** Data listing follows **

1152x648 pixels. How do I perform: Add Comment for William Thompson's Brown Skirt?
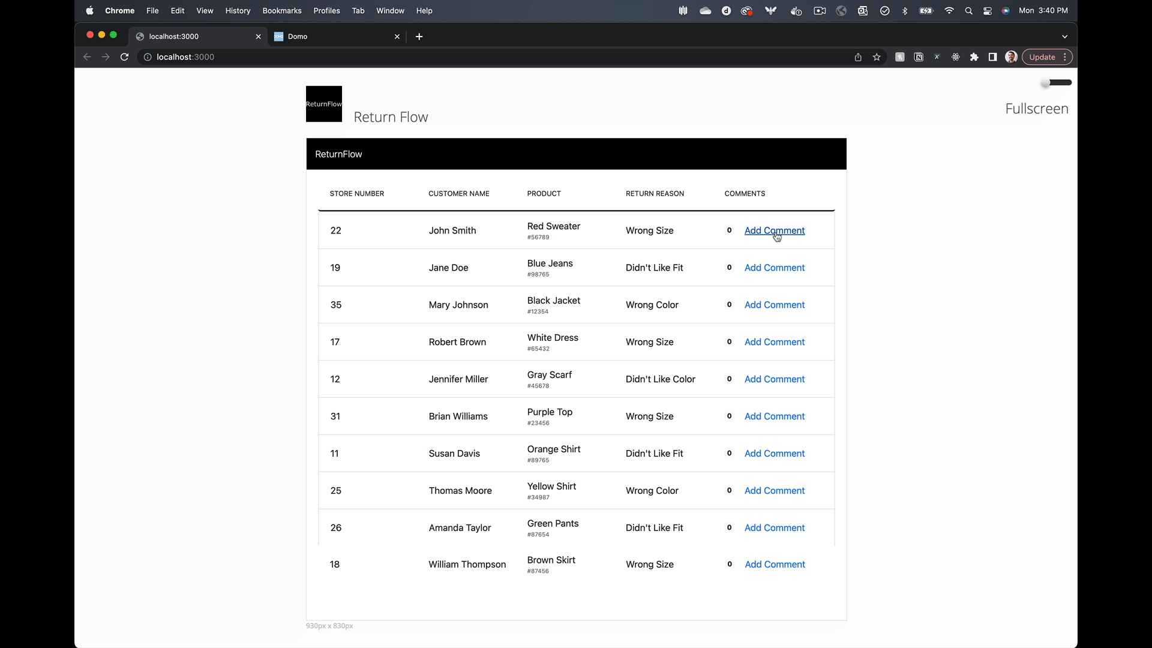click(x=775, y=564)
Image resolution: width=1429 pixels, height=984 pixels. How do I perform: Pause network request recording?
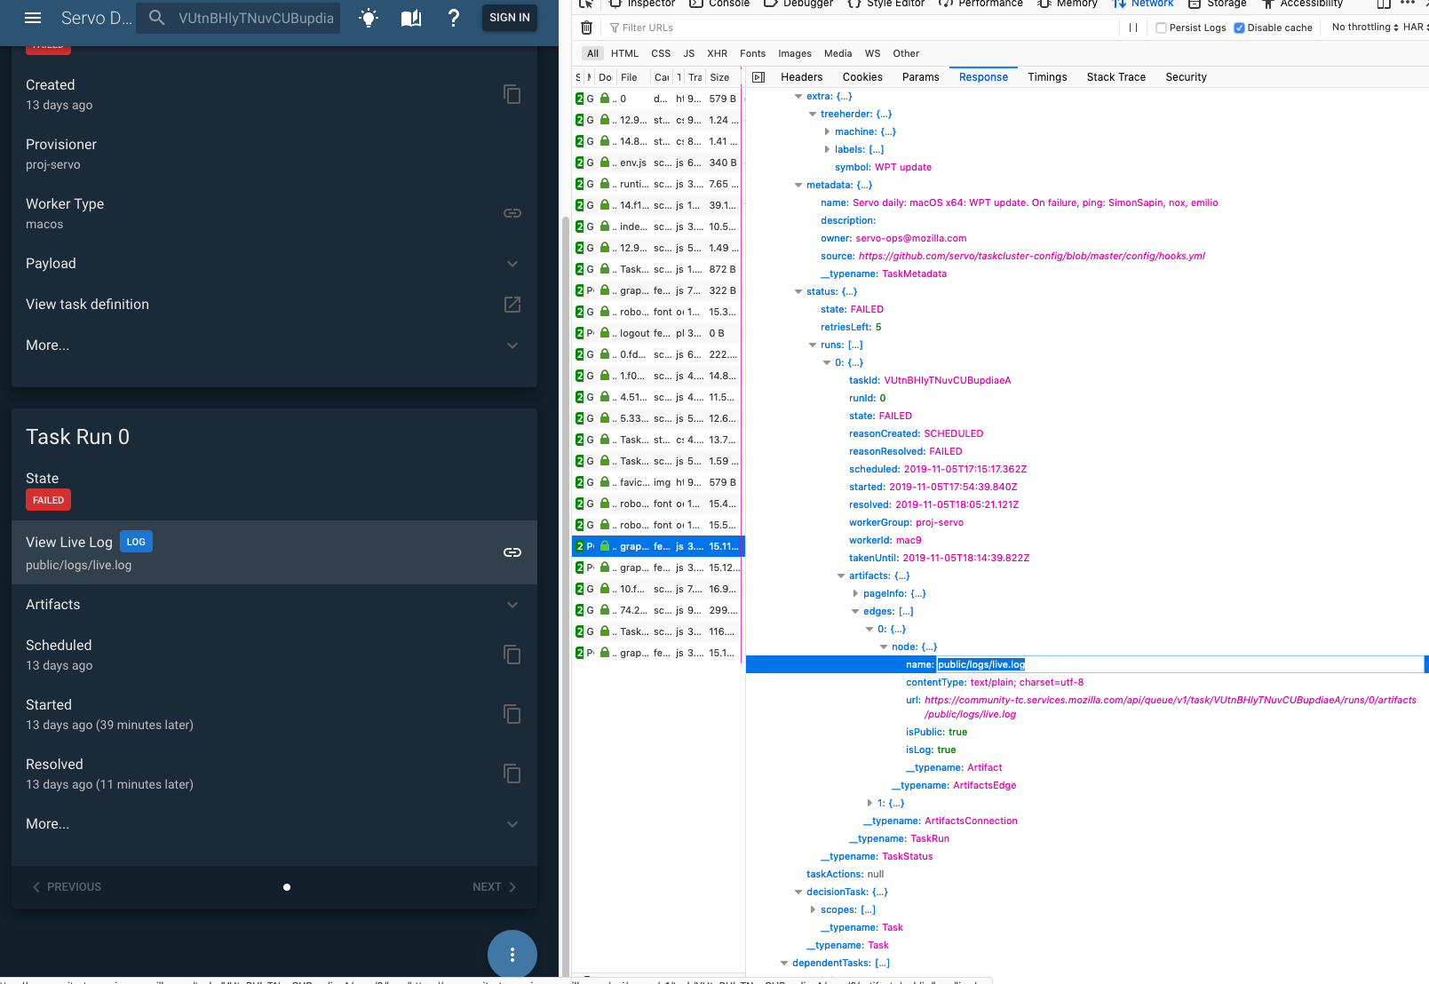point(1133,28)
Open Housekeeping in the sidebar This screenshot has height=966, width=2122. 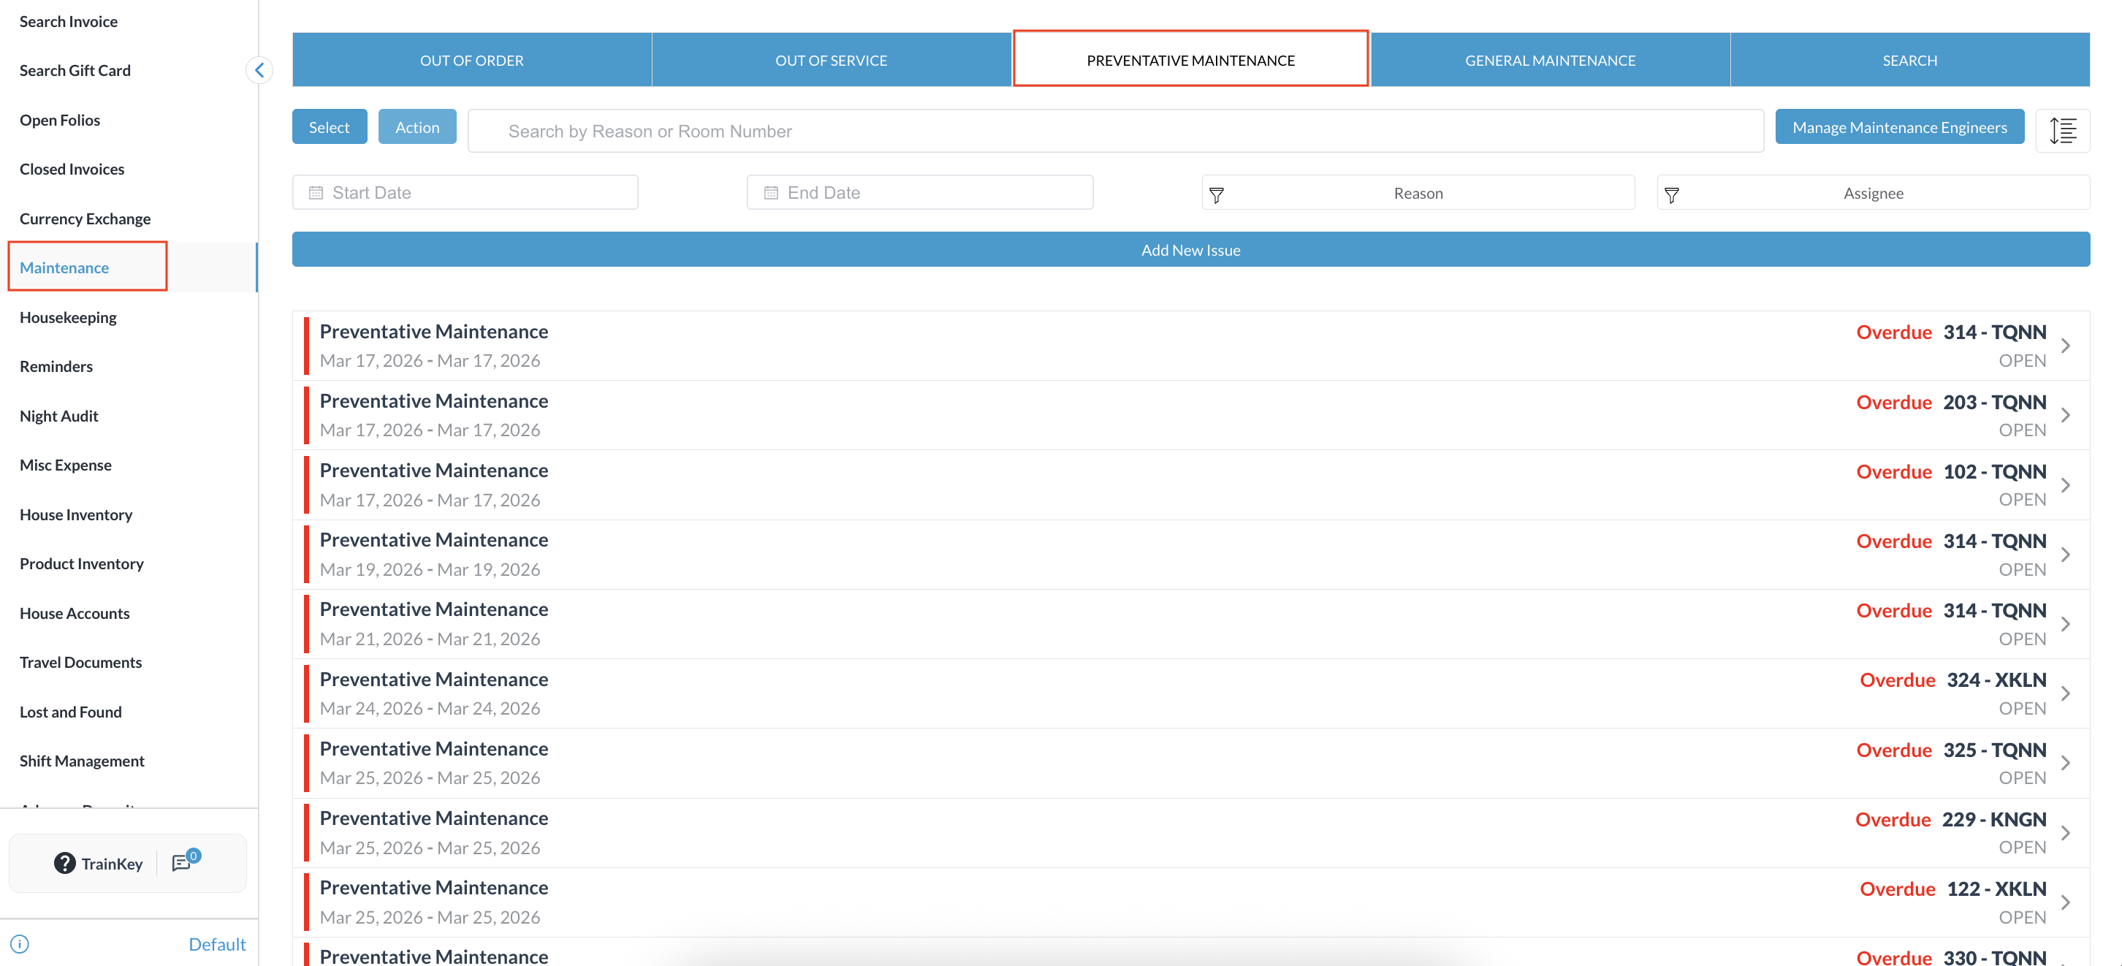[x=68, y=317]
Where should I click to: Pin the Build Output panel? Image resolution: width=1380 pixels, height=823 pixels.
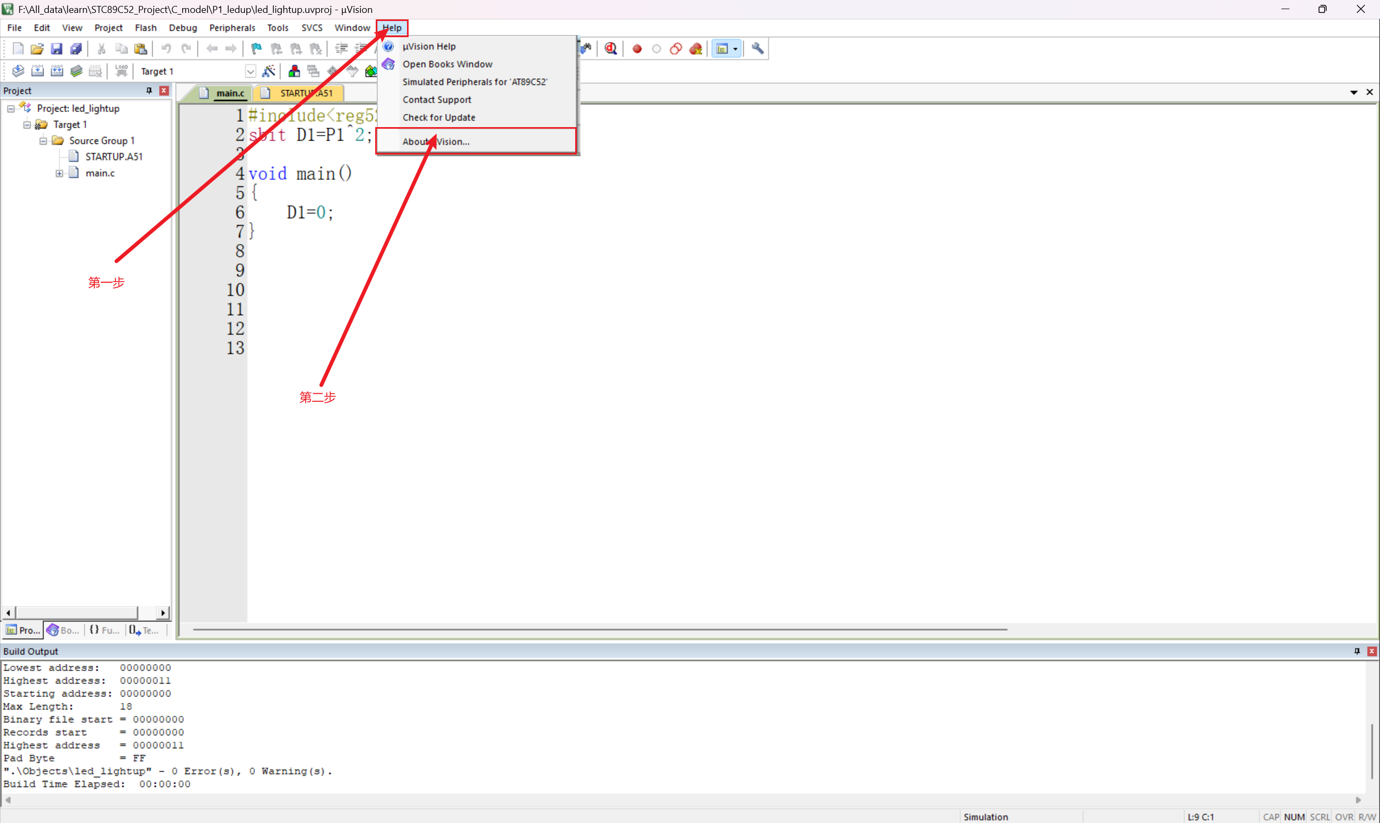tap(1357, 651)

** End of Data listing **

## Exercise objective
An exact copy of the lines from the one with "Where should I" through the last line of the records, inclusive, is required, with all pictures left out.

## Your response
Where should I click to: Pin the Build Output panel? Image resolution: width=1380 pixels, height=823 pixels.
tap(1357, 651)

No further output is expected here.